PDFs have become an exceedingly popular way to share and view data since the content within them is more difficult to modify. This allows companies to share data with ease and peace of mind. When sharing PDFs there could be several documents that need to be searched to find some text.

When working with several PDF's it becomes vital to use a PDF API that can programmatically find the text based on different scenarios, such as searching on a particular page or range of pages or finding text with specified search parameters. You may even want to programmatically search and hide certain confidential data. Using GrapeCity's Documents for PDF you can accomplish all these text search and redact text scenarios from a PDF.

GrapeCity’s Documents for PDF (GcPDF) our PDF API library, enables developers to conduct different types of text searches to find, highlight, or redact text within a PDF document. This blog will cover the steps required to conduct these text searches. Continue reading to discover them all!

  1. Find and Highlight Text in a PDF Document
  2. Find Text on a Specific Page of a PDF
  3. Find Text in a Specific Range of PDF Pages
  4. Find Text with Search Options in PDF
  5. Find and Highlight Transformed Text
  6. Find Data Based on Structure Tags
  7. Find and Redact Text

Try GrapeCity Documents for PDF

Download the latest version of GrapeCity Documents for PDF

Download Now!

1. Find and Highlight Text in a PDF Document

Use GcPDF’s FindText method to perform a text search in a PDF. Highlight each item found by using the System.Drawing Graphics class and the bounds of the found text.

For example, use the following code to find the word "drive" in a PDF and then highlight the found word.

C#:

// Create an object of GcPdfDocument class.  
var doc = new GcPdfDocument();  
  using (var fs = new FileStream(Path.Combine("PDF Test.pdf"),  
      FileMode.Open, FileAccess.Read))  
    {  
// Load an existing PDF  
        doc.Load(fs);  
// Use the FindText method to search text for drive, using case-insensitive, whole word match  
        var findsDrive = doc.FindText(new FindTextParams("drive", true, false), OutputRange.All);  

  // Highlight all found text 'drive' using semi-transparent orange red  
               foreach (var find in findsDrive)  
                    doc.Pages[find.PageIndex].Graphics.FillPolygon  
                   (find.Bounds[0], Color.FromArgb(100, Color.OrangeRed));  

       doc.Save(stream);  
    }

Result:

result

See GcPDF’s demo Find and highlight all occurrences of a string as another resource.

2. Find Text on a Specific Page of a PDF

In some cases, users may only want to search for text on one page, instead of the entire PDF document. To do this get the text map of the page by its index and perform a text search only on that page’s text map.

For example, the below code will do the following:

  1. Create a new instance of FindTextParams class
  2. Get the text map of a page by its index
  3. Perform text search within the text map using FindText Method

C#:

            // Create new instance of PDF document  
            GcPdfDocument doc = new GcPdfDocument();  
           using (var fs = new FileStream(Path.Combine("PDF Test.pdf"),  
              FileMode.Open, FileAccess.Read))

### Task list
(A) Answer these questions about the GcPDF text search article:
(i) Which GcPDF method performs a text search in a PDF?
(ii) Which word does the first code example search for?
(iii) What color highlights the found text in that example?
(B) Could you continue the GcPDF text search article from its last line?

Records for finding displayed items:
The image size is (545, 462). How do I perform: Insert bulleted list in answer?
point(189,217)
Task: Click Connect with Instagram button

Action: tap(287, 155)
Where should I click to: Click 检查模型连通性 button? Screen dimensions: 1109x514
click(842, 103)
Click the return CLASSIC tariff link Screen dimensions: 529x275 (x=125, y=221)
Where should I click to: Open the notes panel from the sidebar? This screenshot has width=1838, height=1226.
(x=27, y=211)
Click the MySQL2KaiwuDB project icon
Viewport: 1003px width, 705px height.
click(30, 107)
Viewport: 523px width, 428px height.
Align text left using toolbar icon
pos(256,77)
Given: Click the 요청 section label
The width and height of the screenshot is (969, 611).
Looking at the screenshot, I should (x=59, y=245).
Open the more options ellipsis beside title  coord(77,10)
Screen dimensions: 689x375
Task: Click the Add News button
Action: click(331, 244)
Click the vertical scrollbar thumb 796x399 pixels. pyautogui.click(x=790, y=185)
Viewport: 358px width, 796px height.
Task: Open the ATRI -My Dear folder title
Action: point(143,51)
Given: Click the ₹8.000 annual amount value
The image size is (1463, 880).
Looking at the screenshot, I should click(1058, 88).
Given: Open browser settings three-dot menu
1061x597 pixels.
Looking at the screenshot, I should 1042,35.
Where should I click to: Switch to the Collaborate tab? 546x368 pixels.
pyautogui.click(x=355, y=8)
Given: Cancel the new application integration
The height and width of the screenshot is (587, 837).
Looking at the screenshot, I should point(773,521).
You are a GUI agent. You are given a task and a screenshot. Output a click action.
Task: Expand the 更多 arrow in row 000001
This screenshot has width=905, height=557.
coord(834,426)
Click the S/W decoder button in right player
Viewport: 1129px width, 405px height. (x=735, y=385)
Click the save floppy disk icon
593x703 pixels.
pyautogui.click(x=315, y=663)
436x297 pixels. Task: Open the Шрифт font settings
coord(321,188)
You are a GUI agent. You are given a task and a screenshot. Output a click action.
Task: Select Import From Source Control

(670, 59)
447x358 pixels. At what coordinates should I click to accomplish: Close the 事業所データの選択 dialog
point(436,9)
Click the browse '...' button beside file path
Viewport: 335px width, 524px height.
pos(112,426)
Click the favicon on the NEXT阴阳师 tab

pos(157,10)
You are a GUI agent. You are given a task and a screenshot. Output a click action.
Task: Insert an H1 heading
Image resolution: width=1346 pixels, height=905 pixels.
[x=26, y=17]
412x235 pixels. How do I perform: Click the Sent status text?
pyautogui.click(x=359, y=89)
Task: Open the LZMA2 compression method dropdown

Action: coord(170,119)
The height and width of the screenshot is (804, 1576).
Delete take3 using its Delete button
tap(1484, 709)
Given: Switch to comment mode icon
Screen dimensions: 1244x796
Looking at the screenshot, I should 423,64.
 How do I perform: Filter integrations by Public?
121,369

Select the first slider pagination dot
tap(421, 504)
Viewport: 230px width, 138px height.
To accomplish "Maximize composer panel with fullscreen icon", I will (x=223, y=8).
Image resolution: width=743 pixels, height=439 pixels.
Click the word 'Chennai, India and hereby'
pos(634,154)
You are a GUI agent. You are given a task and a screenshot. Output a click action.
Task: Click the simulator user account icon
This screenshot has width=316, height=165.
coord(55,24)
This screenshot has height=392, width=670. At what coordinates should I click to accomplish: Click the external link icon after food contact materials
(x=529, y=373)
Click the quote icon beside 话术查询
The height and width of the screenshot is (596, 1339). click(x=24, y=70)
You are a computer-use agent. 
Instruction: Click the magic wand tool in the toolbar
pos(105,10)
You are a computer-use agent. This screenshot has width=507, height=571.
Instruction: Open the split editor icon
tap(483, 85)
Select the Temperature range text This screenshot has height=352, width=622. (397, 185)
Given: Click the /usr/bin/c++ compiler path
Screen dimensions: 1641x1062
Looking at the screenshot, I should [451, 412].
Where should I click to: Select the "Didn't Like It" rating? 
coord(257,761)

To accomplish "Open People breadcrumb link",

### Task answers
(A)
(i) The FindText method.
(ii) The word "drive".
(iii) Semi-transparent orange red.

(B)
            {  
            // Load existing PDF  
                doc.Load(fs);  
           // 1\. Create a new instance of FindTextParams, search for ‘the’  
                var ftp = new FindTextParams("the", false, false);  
           // 2\. Get the text map of a page by its index, not index starts at 0 so this will search page 2  
                var tm = doc.Pages[1].GetTextMap();  
                if (tm != null)  
    // 3\. Perform text search within the text map using FindText Method and highlight text  orange                    
                  tm.FindText(ftp, (p_) => {  
                       doc.Pages[1].Graphics.FillPolygon(p_.Bounds[0], Color.FromArgb(100, Color.OrangeRed));  
                    });  
                doc.Save("PDF Find Test.pdf");  
            }

This code will only highlight the text found on the second page of the PDF.

textmap

See our GcPDF demo Get text from a specific position in a PDF for more information on using the text map of a PDF.

3. Find Text in a Specific Range of PDF Pages

To conduct a text search within a range of pages in a PDF document, use GcPDF’s OutputRange Class to define the range of pages with the FromPage and ToPage properties.

For example, the following code will search pages 3 and 4 of the PDF for the word "the", then highlight it:

C#:

            GcPdfDocument doc = new GcPdfDocument();

            using (var fs = new FileStream(Path.Combine("PDF Test.pdf"),  
              FileMode.Open, FileAccess.Read))  
            {  
             // Load an existing document from file stream  
                doc.Load(fs);  
                // Create an new FindTextParams instance  
                var ftp = new FindTextParams("the", true, false);  
                // Define to and from page range properties  
                OutputRange pageRange = new OutputRange(3, 4);  
                // Find all text using case-insensitive word search within the page range  
                var findsTextThe = doc.FindText(ftp, pageRange);

                foreach (var find in findsTextThe)  
                    doc.Pages[find.PageIndex].Graphics.FillPolygon  
                   (find.Bounds[0], Color.FromArgb(100, Color.OrangeRed));

                doc.Save("PDF Find Test.pdf");

               }

Results: Search and highlighting of found terms only happens on pages 3 and 4 of the PDF document.

output

4. Find Text With Search Options in PDF

When conducting a text search users can specify the find text parameters using GcPDF’s FindTextParams constructor. The FindTextParams constructor has parameters wholeWord and matchCase thatallow the user to indicate whether the search should match whole words, be case sensitive, or both.

// Find all 'motorcycle' matching whole words and using case-sensitive word search:

var findsMotorcycle = doc.FindText(new FindTextParams("Motorcycle", true, true), OutputRange.All);

5. Find and Highlight Transformed Text

PDF's are known to contain graphically transformed text; drawing text on top of an existing PDF using page graphics. This is typical when adding a logo or watermark to a PDF. GcPDF supports the ability to search for text specifically within graphically transformed text and highlight the found items.

To accomplish this using GcPDF's FindText method to search for the wanted text.

Then, loop through each page that contains the searched text and create a content stream of the page using GcPDF's PageContentStream. With this stream, get the graphics that appear on the page using GetGraphics, and apply the highlighting to the bounds of the found text from the returned graphics.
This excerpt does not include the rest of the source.